*Task description*. Go through the entries, filter for the word "list", and copy every line that has it.

※

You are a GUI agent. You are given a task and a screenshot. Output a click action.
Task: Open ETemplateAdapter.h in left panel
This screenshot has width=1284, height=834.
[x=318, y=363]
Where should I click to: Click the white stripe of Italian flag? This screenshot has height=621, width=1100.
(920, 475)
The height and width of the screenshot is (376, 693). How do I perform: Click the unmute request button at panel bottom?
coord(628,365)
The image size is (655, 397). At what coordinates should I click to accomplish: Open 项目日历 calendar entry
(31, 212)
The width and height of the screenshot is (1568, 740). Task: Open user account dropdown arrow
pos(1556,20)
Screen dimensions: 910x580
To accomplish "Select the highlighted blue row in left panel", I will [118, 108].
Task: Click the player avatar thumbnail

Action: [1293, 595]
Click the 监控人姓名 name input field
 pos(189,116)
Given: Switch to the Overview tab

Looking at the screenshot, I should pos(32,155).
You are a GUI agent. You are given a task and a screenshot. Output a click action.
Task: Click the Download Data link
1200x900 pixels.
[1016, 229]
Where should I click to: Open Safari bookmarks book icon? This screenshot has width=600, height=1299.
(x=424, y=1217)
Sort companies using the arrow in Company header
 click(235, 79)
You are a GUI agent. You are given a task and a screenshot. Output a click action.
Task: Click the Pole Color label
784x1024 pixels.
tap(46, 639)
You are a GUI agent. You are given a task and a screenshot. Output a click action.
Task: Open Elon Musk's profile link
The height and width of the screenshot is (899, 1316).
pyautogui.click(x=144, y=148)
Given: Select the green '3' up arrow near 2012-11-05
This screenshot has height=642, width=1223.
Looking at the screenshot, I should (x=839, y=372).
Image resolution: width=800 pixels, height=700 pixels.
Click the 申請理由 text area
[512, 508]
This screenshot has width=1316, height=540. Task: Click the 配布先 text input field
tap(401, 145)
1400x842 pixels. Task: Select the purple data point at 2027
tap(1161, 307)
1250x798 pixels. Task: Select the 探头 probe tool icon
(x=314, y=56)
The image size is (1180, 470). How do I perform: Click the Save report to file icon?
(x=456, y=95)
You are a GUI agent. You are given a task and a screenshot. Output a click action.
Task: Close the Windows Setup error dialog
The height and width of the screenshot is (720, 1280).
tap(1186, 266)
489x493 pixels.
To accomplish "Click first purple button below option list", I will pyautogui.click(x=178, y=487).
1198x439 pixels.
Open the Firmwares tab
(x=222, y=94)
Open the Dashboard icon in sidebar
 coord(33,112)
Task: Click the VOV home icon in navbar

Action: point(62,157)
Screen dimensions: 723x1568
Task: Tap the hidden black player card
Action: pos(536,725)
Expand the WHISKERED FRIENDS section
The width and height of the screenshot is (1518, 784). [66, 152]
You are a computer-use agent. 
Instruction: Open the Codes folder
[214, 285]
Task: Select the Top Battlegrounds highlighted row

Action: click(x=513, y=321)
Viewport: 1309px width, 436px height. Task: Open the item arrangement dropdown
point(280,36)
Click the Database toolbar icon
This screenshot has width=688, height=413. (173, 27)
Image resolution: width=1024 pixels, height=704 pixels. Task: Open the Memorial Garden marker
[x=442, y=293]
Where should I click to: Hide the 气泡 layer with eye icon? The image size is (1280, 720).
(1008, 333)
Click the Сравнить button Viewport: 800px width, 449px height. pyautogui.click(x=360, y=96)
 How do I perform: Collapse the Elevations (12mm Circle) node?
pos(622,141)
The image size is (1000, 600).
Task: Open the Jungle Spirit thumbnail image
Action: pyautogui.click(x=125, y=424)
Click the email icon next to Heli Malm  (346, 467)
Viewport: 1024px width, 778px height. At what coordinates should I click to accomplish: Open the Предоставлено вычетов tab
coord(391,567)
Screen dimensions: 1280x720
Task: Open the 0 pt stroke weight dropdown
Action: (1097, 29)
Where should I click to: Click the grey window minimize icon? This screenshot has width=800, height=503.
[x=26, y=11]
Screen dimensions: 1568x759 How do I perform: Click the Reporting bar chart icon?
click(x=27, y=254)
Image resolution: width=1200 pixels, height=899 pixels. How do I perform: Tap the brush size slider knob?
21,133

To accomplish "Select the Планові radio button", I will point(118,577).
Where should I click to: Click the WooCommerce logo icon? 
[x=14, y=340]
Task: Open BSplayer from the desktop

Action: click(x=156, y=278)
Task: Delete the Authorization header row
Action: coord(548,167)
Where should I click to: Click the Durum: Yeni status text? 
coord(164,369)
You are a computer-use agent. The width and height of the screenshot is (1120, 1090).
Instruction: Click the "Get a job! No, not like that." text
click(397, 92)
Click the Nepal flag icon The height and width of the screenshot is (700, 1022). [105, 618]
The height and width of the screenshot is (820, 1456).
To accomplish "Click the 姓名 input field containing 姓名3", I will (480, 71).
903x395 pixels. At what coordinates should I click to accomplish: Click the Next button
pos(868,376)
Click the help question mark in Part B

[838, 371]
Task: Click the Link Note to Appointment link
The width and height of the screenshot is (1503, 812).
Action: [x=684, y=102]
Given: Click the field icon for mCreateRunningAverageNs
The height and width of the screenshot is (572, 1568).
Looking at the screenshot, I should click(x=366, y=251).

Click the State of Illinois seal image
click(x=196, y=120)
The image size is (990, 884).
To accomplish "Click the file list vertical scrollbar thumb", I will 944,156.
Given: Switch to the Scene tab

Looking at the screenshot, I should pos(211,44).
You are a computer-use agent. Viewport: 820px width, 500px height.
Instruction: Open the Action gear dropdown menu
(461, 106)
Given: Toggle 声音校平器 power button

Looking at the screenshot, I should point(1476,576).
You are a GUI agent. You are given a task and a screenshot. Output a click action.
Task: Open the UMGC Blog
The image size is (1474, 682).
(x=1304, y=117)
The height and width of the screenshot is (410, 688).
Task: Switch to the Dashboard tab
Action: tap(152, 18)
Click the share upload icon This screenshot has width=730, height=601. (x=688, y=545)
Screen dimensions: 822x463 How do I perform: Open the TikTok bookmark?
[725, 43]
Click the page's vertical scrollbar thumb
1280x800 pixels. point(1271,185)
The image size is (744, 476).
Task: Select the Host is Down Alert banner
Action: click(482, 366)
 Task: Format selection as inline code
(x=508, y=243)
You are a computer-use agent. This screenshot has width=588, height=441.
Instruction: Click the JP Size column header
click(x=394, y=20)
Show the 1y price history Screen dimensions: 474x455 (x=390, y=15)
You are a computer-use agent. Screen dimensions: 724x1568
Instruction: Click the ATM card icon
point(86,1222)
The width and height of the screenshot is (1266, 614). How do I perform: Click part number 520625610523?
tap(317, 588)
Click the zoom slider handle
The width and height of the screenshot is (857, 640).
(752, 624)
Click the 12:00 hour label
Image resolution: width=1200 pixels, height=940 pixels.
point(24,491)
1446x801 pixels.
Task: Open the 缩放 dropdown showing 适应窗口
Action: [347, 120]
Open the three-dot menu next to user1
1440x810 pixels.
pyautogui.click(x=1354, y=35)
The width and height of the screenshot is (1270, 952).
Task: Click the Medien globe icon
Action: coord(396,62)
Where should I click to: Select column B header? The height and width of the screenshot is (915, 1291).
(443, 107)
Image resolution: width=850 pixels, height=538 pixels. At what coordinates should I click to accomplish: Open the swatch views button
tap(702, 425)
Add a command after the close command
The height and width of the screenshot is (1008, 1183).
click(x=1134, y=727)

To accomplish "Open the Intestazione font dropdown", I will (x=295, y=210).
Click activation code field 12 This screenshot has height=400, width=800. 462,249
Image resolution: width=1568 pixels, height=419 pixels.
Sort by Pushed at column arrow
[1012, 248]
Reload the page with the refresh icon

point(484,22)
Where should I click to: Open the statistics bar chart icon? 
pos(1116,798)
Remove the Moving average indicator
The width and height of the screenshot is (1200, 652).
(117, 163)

※

*Expected output*.
To accomplish "Click first purple button below option list", I will pyautogui.click(x=178, y=487).
To accomplish "Click the file list vertical scrollbar thumb", I will 944,156.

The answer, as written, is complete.